We have had an unwavering commitment to tackling head-on this pernicious form of abuse, and we continue to have that unwavering commitment. I was until very recently the shadow assistant minister for preventing family violence. In that capacity I spoke with a range of women's organisations and women's legal services who told me that this issue was rife. I've also spoken with young women who are facing this as an issue right now. I have to say, I'm 40 years old, and I really can't imagine what it would be like to be 20 years old, to be just growing into yourself, becoming who you're going to be but also having to face this really difficult set of circumstances whereby there is so much invasion, so much surveillance, such a lack of privacy and so much risk because of the communications technology that now exists, which simply did not exist when I was that age. Whatever we can do to show leadership about the proper use of those technologies and the proper respect that should be afforded to people in respect of their bodily autonomy, their right to privacy and their right not to be humiliated and abused, then we should do that.

I want to also mention that as well as speaking to a lot of stakeholders about this issue I've had the opportunity to work with some really good people in our own ranks to come up with the original private member's bill that the member for Gellibrand and I tabled. I particularly want to record my appreciation to Stephanie Watkins, who was in my office at the time, and to Lara Freidin, who was in Tim Watts's office at the time. They can both be really proud of the work they've done to deal with this issue. They are both young women themselves and really have done so much to advance the cause of standing up against abuse of women in this country through their work here, and it's really an enduring legacy. I know we all have a lot of staff who work very hard, and I think sometimes we could do a bit more to acknowledge the work that they all do and the contributions they all make to changing the way this country works. I see that some of the minister's staff are here as well, and I'd like to express my appreciation to everyone who's worked on this bill and on the amendments we moved during the consideration-in-detail stage.

This bill is something that has been a long time coming. For those who have been victims of what we now call image based abuse, I hope it brings them some comfort to know that their public advocacy, in some cases, has not been for nothing and that this bill will go at least some way to preventing what has happened to them happening to other people. There have been some really famous cases of sex tapes being leaked. There have been some really famous cases of women standing up in respect of ongoing abuse and harassment from former and current partners.
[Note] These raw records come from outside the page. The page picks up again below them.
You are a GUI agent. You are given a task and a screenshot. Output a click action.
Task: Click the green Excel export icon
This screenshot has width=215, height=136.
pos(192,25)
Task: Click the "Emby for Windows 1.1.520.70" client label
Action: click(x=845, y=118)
Those cases have been appearing in the media for many years.

This is an opportunity for us as a nation to stand up together in a bipartisan way and say: 'This sort of abuse is not on. It's wrong to use peoples' most-intimate moments, most-trusting moments as a weapon against them.' If a photo or a video like this exists, it's because someone has trusted someone else so much. For that abuse of trust to occur as a means of, for example, seeking to control someone or seeking to cause them harm because you're angry at them, it's particularly egregious and it deserves its own specific criminal offence. Obviously, we have the carriage service criminal offence. That's important. Some of the submissions in the Senate inquiry into our private member's bill noted that that wouldn't necessarily cover the full range of situations that a specific offence could cover. But the other important thing about a specific offence, of course, is not just the tools that it equips the police with but the message it communicates about what this parliament believes should be a criminal offence. I'm very grateful to everyone who's worked on this bill. I commend the bill to the House, and I certainly look forward to its passage.